I've tried a bunch of styles as well. I'm still newish to the sport/obsession, but I prefer to support the fork, "gansta" style, with my thumb bracing.


----------



## mopper

Really depends on the type of slingshot I use ... I shoot all my slingshot target style/horizontally, but I shoot my hammergrips in the, well, hammer grip, the Rocket by Hrawk that I made for myself is shot in finger and thumb hook and the slim stainless steel Dankungs I have can basically only be shot in finger hook and thumb brace style. SO I shoot all three style. My favourite though is the hammergrip style. It is quite hard to find any templates for this type of slingshot, however. Biggest reason why i designed my "Bad Company" and put it up for download in the templates forum.


----------



## rapidray

Finger hook, thumb braced with forks horizontal.


----------



## Texasbanger

Rufus Hussey style...


----------



## Pele76

This is how I hold my frame.

Zdrówka!


----------



## Arturito

I would say finger and thumb hook, but my catty (avatar) has a wide upward partial palm swell for the arc between the index and thumb, so most of the pressure is distributed over the arc, in fact I relax the thumb and index fingers and use the ring and pinky fingers to withstand the pull, also the fang helps the pinky finger position ...


----------



## bigron

finger hook thumb brace half between vertical and horizontal


----------



## halbart

Still trying ways but finger and thumb brace seems so popular for target shooting ( and so many catties specifically designed for it - finger grooves an all that) that I wonder if there are any crack shots who always shoot hammer grip even with light rubber. Or if hammer grip is less accurate for most shooters in some way ?


----------



## halbart

halbart said:


> Still trying ways but finger and thumb brace seems so popular for target shooting ( and so many catties specifically designed for it - finger grooves an all that) that I wonder if there are any crack shots who always shoot hammer grip even with light rubber. Or if hammer grip is less accurate for most shooters in some way ?
> 
> It occurs to me that the 'finger and thumb hook , as demonstrated by Arturito, is not unlike a sort of 'high hammer grip'.


----------



## Jeff Lazerface

Gangster Hammerfist, but i practice shooting holding my slingshot every way, Ill shoot full butterfly to start. I shoot everything but pickleforks. I dont think the type of slingshot matters at all, same stuff. I wanna stay versitile. I even practice shooting over my head to get over weeds.


----------



## JetBlack

I'm now starting to lean more towards vertical tilt/cant with a pinch, brace or open hand brace.like tex said some ss feel better held different ways


----------



## ash

It depends on the frame with me. Obviously Hammer frames and Hammer Grip go together, but some are more open to preference, some getting the finger/thumb hook and others the finger hook/thumb brace.
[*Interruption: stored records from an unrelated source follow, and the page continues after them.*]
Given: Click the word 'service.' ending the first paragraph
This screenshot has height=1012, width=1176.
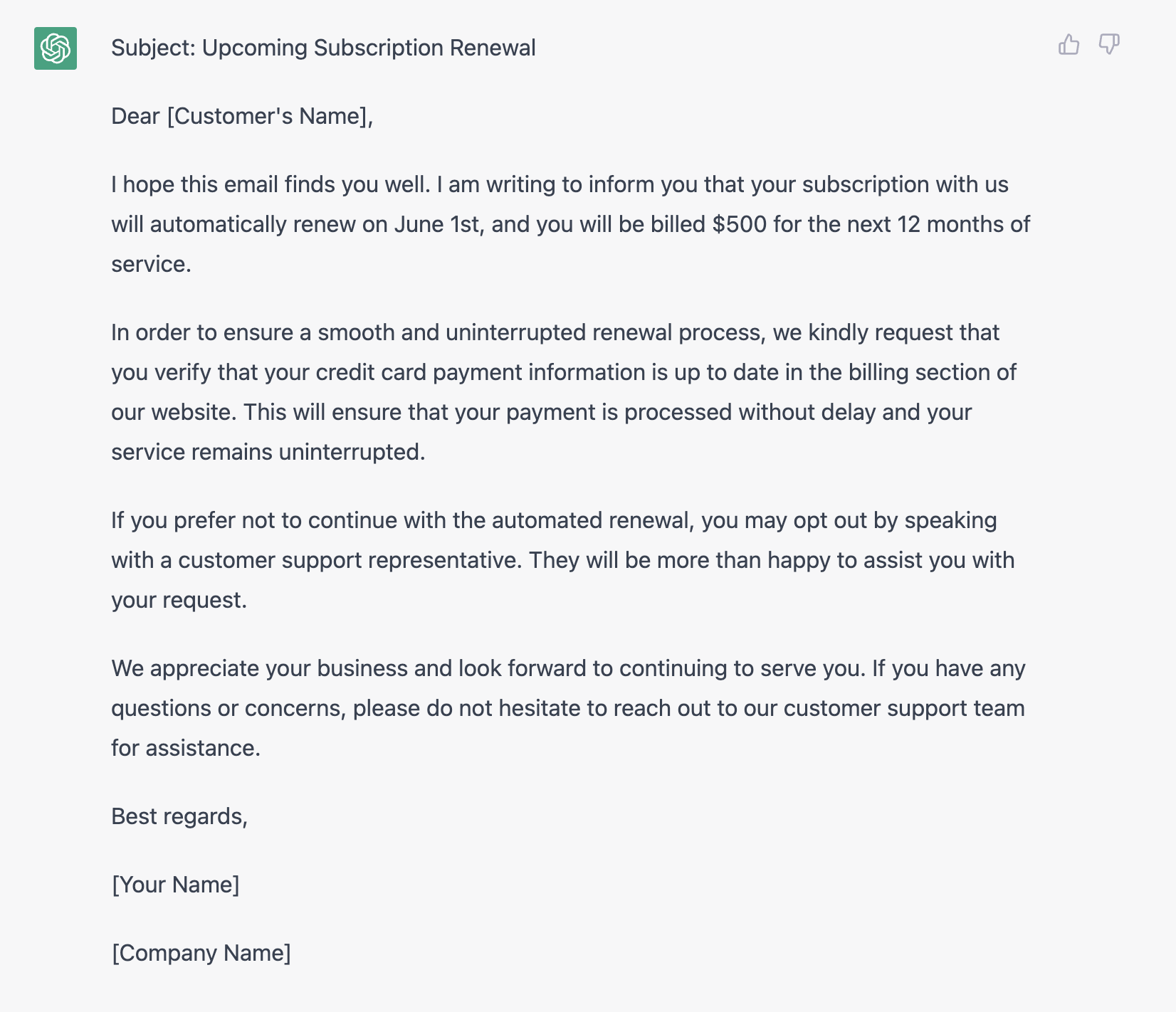Looking at the screenshot, I should [151, 264].
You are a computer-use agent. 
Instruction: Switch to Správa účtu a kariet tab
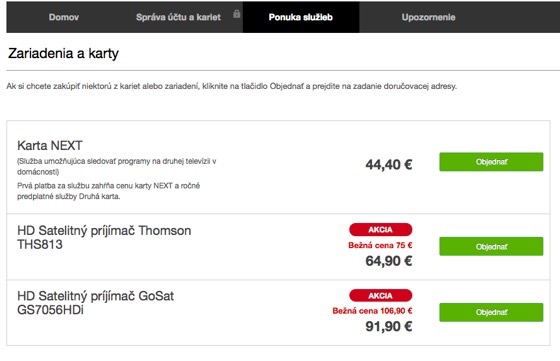click(178, 17)
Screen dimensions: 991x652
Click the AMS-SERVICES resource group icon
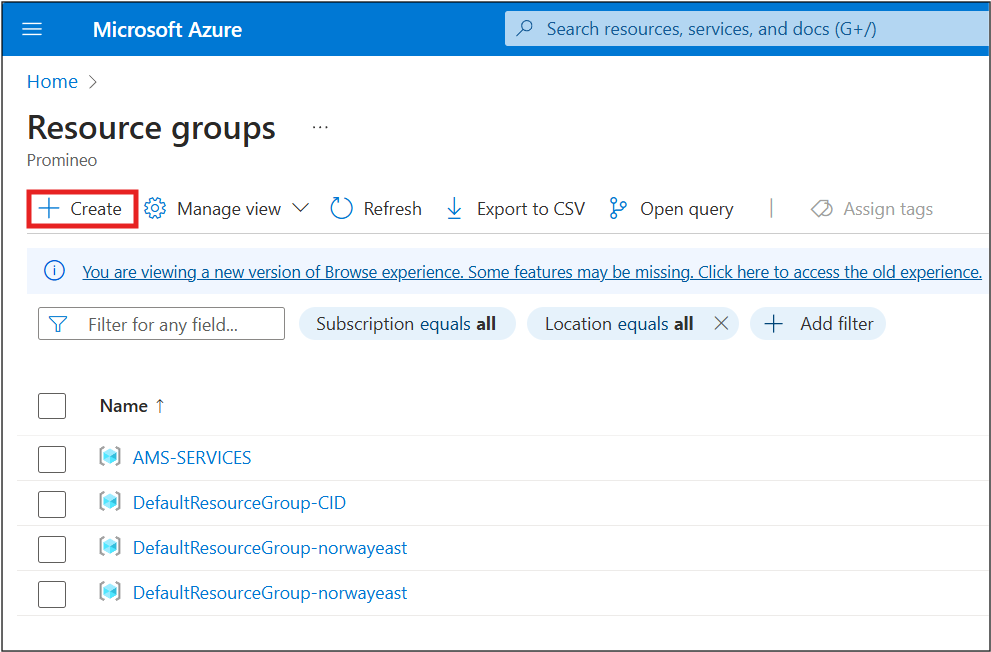pyautogui.click(x=110, y=456)
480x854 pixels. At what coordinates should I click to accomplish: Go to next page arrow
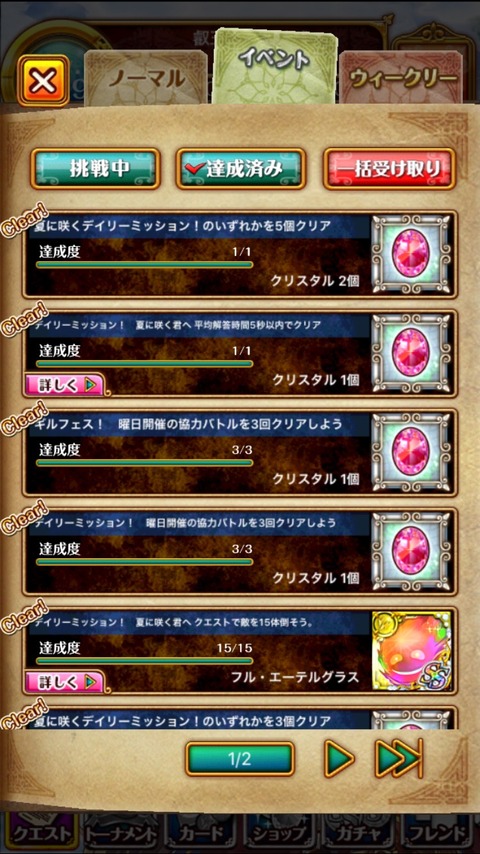click(339, 758)
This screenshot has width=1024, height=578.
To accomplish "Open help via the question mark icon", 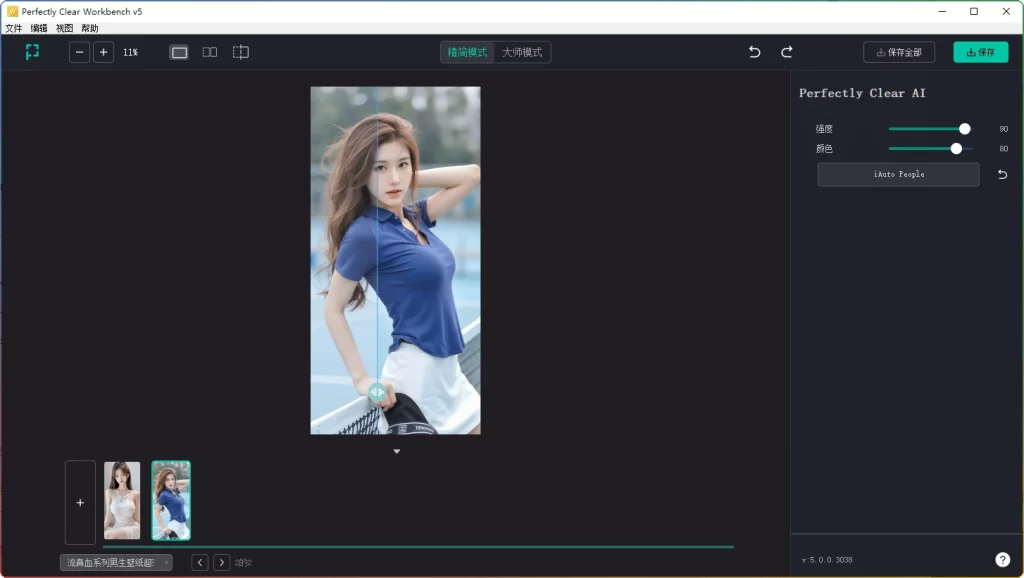I will coord(1002,560).
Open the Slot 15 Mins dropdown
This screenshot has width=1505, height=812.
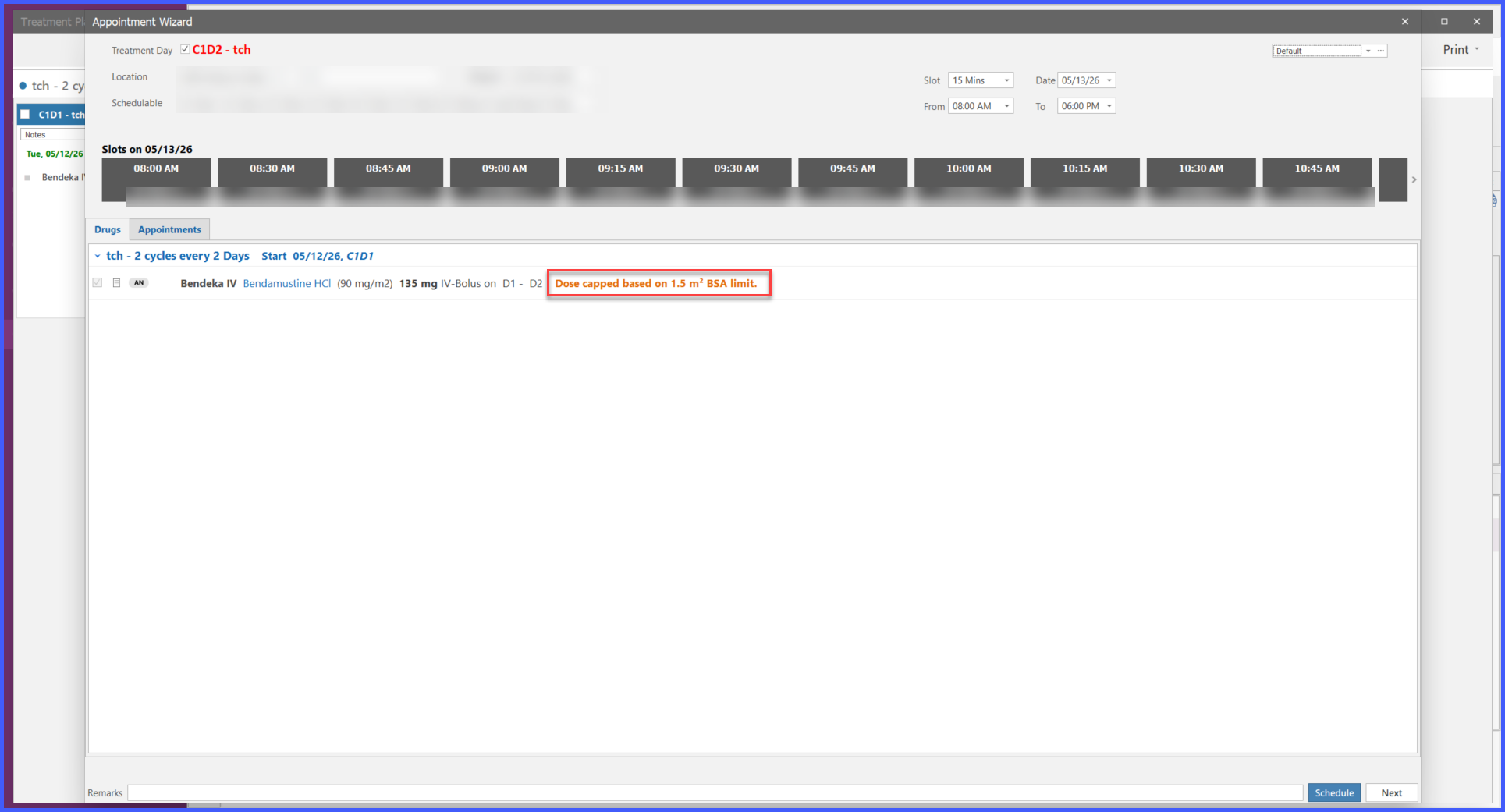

The finger/thumb hook methods seems best for accuracy for me. One frame intended for that grip is a little bit small for my hand, so I use what I call Half-Hammer, which is like a Hammer grip, but with the thumb extended to brace the fork and the whole deal canted at about 45 degrees.


----------



## dgui




----------



## reset

Strangely enough ive just recently started experimenting shooting my Black Dragon by Wingshooter upright or vertical i guess they call it. With that slingshot only im more accurate that way than gansta style.

So like others have said i guess it depends on the type and or shape of the slingshot maybe.

Thumb hook finger brace both vertical and horizontal on all.


----------



## reset

reset said:


> Strangely enough ive just recently started experimenting shooting my Black Dragon by Wingshooter upright or vertical i guess they call it. With that slingshot only im more accurate that way than gansta style.
> 
> So like others have said i guess it depends on the type and or shape of the slingshot maybe.
> 
> Thumb hook finger brace both vertical and horizontal on all.


Correction.^^^ Thumb brace finger hook


----------



## Dr J

Depends on the SS, but mainly vertically.


----------



## sblrog

I have a Trumark FSX-FO that I shoot hammer grip with vertical forks. The rotating prongs seem quite useful to me for sighting, but I imagine most here don't use mass produced factory slingshots.

I got my other shooter off e-Bay. It was supposed to be the one in the picture, but what I received doesn't have the cupped fork tips. This one, I shoot with horizontal forks with sort of a hammer grip, except I hook my thumb between the forks. I've never heard of anyone else gripping this way, perhaps because it's dangerous? But it seems to give me good stability. I've tried the hooked index, braced thumb but couldn't get as much accuracy and there seemed to be more strain on the elbow in addition to a lot of pain under the hooked index finger (for this shooter).


----------



## Bodhisattva

I shoot thumb and finger hook at about 45 degrees with my yew but the diablo makes you shoot hammer ( still 45 degrees though )


----------



## B.P.R

Exactly like i do in this photo...


----------



## HarryBee

Gangsta, but this thread makes one thing clear , that good shots shoot in various styles. It's the shooter not the style !


----------



## Alexdermietzel97

Horizontal hammer grip. No chance of a another hand hit for me, plus it's my most accurate position.


----------



## Tentacle Toast

I voted "other", because it's "all of the above" depending on the sling, & what I'm trying to shoot with it. Different slings lend themselves to different grips.


----------



## leon13

very strong ;-) and it depends on the slingshot

cheers


----------



## Ole Man Dan

With me it depends on the style of slingshot. I marked *other.*

I don't hold a stick shooter like I hold a 'wrist rocket styled' slingshot.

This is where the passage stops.